[Document text Boundary: Start]
Uppland Runic Inscription Fv1946;258 or U Fv1946;258 is the Rundata catalog designation for a Viking Age memorial runic inscription to two fathers that is located in Fällbro, which is about 5 kilometers northwest of Täby, Stockholm County, Sweden, which is in the historic province of Uppland.

==Description==
This inscription was discovered in 1946 and is carved on a rock-face of a cliff. The runic inscription, which is 2.23 meters high and 1.14 meters wide, consists of text in the younger futhark carved on a serpent that is intertwined in an intricate design. Above the serpent is the figure of a man with raised arms. The inscription is classified as being carved in runestone style Pr4, which is also known as Urnes style. This runestone style is characterized by slim and stylized animals that are interwoven into tight patterns. The animal heads are typically seen in profile with slender almond-shaped eyes and upwardly curled appendages on the noses and the necks.

The runic text states that the inscription is a memorial by three sons in memory of their father. There are two transliterations of the runic text documented in Rundata, the first, which is designated below as P, was performed by Sven B. F. Jansson and published in 1946, and the second, which is designated below as Q, was published in 1997. There are several differences between the two versions based not only on the reading of the runes, but also upon assumptions made regarding missing letters or assumed misspellings from the transliteration to the transcription into Old Norse. Such assumptions are required since letters were often deliberately left out of the runic text under several accepted rules when carving inscriptions on runestones. For the text on U Fv1946;258, in the 1946 version Jansson transcribed the runes rauþkar, the name of the father, as an odd spelling of the Germanic name Hroðgæiʀ, which means "Honor Spear." This interpretation, which ignores the a-rune in the name, was later re-interpreted by Evert Salberger as being Rauðkar, a name given to a man with "red hair."

The text is signed by the runemaster Visäte, who was active during the last half of the eleventh century in southern Uppland. The runes (u)isiti * (r)i(s)ti, meaning Viseti risti ("Véseti carved"), are located near the head of the serpent. Seven other runestones signed by Visäte include U 74 in Husby, U 208 in Råcksta, U 236 in Lindö, U 337 in Granby, U 454 in Kumla, U 669 Kålsta, and U 862 in Säva. Over twenty additional runestones have been attributed to him on stylistic grounds.
[Document text Boundary: End]
» Explore the material:
[A] According to the Fällbro inscription text, what year was the inscription discovered?
[B] Write out a passage of the Fällbro inscription text, beginning at the words "The text is" and stopping after the words "on stylistic grounds.".
The material comes from a separate source, not from the Fällbro inscription text.
[Data extracts Boundary: Start]
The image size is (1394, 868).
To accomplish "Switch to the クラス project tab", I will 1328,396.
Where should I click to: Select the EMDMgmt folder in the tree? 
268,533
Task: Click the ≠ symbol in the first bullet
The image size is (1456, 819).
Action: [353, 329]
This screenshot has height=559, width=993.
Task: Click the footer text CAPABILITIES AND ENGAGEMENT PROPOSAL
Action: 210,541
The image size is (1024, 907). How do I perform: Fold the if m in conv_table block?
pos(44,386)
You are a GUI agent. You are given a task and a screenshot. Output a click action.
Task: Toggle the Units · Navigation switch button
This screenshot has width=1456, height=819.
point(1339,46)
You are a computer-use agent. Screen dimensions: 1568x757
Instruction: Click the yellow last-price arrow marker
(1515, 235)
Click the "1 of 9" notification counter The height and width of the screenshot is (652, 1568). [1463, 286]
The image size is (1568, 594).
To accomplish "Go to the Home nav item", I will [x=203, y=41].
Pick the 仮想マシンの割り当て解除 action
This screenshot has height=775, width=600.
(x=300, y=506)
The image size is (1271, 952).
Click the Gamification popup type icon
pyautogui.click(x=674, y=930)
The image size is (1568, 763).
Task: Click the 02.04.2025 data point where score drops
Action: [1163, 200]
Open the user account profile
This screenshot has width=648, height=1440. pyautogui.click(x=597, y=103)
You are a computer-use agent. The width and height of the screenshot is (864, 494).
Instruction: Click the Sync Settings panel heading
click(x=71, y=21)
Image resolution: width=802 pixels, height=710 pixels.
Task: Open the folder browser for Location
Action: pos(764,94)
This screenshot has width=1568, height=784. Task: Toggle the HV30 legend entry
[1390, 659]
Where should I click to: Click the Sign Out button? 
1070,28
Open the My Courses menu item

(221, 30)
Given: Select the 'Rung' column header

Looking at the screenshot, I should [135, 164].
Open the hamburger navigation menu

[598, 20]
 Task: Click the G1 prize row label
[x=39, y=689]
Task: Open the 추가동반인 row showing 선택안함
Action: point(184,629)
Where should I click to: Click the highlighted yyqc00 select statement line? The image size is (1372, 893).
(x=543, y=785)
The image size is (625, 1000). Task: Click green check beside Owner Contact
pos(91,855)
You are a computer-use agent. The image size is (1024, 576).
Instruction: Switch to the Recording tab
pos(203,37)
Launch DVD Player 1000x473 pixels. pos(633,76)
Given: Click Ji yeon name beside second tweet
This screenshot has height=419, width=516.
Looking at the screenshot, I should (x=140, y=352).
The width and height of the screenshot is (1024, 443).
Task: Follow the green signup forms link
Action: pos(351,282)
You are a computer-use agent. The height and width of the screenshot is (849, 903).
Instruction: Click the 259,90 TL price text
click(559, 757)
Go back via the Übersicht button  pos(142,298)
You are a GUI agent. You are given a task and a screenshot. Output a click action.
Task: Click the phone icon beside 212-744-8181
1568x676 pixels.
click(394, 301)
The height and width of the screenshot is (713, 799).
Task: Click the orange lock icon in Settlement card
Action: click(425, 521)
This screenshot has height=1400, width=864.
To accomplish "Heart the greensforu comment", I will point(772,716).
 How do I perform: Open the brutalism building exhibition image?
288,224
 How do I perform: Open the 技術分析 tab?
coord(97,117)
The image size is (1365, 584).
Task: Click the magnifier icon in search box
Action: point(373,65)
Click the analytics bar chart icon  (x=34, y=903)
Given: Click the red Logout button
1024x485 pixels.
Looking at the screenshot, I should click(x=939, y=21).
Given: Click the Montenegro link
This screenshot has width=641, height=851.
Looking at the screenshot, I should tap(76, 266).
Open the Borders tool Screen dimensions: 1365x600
[Data extracts Boundary: End]
» Solution list:
[A] 1946

[B]
The text is signed by the runemaster Visäte, who was active during the last half of the eleventh century in southern Uppland. The runes (u)isiti * (r)i(s)ti, meaning Viseti risti ("Véseti carved"), are located near the head of the serpent. Seven other runestones signed by Visäte include U 74 in Husby, U 208 in Råcksta, U 236 in Lindö, U 337 in Granby, U 454 in Kumla, U 669 Kålsta, and U 862 in Säva. Over twenty additional runestones have been attributed to him on stylistic grounds.